Short task = Format the records below as a numbered list, one line per item, omitting any blank lines.

-------

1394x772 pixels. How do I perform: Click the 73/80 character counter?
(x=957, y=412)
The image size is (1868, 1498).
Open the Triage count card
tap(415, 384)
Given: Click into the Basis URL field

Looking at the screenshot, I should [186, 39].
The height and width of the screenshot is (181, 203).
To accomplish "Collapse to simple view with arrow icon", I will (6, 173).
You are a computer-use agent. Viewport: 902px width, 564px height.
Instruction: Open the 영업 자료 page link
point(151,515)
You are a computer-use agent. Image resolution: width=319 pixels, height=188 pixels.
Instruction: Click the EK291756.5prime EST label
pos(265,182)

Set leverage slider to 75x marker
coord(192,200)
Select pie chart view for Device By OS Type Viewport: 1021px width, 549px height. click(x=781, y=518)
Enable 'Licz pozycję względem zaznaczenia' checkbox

-------

Exercise answer =
1. 1394x772 pixels. How do I perform: Click the 73/80 character counter?
2. (x=957, y=412)
3. The image size is (1868, 1498).
4. Open the Triage count card
5. tap(415, 384)
6. Given: Click into the Basis URL field
7. Looking at the screenshot, I should [186, 39].
8. The height and width of the screenshot is (181, 203).
9. To accomplish "Collapse to simple view with arrow icon", I will (6, 173).
10. You are a computer-use agent. Viewport: 902px width, 564px height.
11. Instruction: Open the 영업 자료 page link
12. point(151,515)
13. You are a computer-use agent. Image resolution: width=319 pixels, height=188 pixels.
14. Instruction: Click the EK291756.5prime EST label
15. pos(265,182)
16. Set leverage slider to 75x marker
17. coord(192,200)
18. Select pie chart view for Device By OS Type Viewport: 1021px width, 549px height. click(x=781, y=518)
19. Enable 'Licz pozycję względem zaznaczenia' checkbox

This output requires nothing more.